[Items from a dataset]
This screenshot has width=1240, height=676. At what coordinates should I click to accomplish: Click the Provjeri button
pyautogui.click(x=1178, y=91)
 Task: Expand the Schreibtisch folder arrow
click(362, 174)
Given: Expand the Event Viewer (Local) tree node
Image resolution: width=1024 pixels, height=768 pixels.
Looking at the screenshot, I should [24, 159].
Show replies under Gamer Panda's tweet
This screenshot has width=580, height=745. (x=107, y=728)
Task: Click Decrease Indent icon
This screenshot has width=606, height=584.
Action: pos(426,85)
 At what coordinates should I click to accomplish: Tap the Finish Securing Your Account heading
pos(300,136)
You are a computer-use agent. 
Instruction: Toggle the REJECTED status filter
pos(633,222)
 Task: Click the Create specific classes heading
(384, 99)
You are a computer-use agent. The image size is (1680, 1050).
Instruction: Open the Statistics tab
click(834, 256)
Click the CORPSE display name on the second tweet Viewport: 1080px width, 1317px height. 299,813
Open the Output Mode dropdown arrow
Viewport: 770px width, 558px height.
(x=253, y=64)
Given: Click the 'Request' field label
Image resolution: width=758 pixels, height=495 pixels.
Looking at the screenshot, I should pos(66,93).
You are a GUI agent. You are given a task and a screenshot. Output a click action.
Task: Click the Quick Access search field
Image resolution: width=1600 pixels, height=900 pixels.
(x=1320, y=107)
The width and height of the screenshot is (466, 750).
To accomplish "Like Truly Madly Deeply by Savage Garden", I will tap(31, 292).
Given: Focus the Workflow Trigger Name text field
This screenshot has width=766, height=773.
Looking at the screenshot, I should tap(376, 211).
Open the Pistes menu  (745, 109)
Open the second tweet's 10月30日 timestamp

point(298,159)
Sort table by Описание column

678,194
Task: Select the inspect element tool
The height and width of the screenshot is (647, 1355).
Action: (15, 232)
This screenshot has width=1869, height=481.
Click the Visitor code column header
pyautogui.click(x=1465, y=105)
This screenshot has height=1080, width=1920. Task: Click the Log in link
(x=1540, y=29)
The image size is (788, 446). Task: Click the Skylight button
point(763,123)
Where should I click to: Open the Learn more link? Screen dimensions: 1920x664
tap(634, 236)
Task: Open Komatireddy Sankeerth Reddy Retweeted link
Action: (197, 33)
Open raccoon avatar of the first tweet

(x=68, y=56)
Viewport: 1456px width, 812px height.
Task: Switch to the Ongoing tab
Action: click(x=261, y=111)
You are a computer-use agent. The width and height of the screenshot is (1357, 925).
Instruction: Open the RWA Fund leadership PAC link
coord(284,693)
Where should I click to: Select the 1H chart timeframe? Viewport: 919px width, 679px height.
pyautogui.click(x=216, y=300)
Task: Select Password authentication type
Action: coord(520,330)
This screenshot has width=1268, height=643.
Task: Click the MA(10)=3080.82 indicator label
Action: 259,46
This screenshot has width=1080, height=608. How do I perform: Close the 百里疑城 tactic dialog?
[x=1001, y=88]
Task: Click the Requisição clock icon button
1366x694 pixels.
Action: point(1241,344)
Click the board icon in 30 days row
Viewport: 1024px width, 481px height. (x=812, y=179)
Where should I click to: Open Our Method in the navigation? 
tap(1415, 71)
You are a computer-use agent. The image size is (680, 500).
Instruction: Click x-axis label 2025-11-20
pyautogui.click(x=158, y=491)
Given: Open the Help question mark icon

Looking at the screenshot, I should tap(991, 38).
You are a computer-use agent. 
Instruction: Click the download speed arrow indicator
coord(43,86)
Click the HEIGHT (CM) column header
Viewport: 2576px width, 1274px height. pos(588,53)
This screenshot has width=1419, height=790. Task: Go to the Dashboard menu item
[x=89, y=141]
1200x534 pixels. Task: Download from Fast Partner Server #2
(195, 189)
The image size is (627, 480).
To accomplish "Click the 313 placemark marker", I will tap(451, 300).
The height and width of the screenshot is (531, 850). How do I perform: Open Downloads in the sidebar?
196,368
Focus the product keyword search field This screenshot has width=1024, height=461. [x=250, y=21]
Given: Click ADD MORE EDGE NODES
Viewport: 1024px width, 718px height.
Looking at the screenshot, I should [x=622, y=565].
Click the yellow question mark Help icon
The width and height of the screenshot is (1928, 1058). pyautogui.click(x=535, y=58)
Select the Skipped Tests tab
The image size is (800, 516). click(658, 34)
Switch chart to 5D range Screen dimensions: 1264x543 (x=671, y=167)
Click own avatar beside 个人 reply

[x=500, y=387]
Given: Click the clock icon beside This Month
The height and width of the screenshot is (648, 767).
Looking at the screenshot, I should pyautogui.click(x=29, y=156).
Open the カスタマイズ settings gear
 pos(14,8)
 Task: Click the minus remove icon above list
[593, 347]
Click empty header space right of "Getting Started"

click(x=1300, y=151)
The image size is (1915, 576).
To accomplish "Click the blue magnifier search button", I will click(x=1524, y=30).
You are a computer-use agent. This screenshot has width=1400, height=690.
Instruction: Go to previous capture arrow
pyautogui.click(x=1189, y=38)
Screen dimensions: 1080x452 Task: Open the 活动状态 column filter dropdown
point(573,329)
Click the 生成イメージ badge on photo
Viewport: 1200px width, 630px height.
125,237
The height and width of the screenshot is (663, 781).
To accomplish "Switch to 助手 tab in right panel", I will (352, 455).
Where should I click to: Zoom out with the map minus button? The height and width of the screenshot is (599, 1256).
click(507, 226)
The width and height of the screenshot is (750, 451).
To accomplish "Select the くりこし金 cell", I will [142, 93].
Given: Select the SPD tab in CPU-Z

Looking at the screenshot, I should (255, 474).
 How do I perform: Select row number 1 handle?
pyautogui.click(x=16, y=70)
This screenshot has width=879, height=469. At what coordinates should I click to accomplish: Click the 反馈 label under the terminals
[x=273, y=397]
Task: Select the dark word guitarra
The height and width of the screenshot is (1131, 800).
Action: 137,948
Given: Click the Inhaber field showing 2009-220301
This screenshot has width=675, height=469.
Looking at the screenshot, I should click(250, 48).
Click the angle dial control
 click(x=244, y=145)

▸ **WHAT THE EXERCISE ASKS**
Please go through the data above and copy every line that has the word "Focus".

▸ **EXERCISE RESULT**
Given: Focus the Workflow Trigger Name text field
Focus the product keyword search field This screenshot has width=1024, height=461. [x=250, y=21]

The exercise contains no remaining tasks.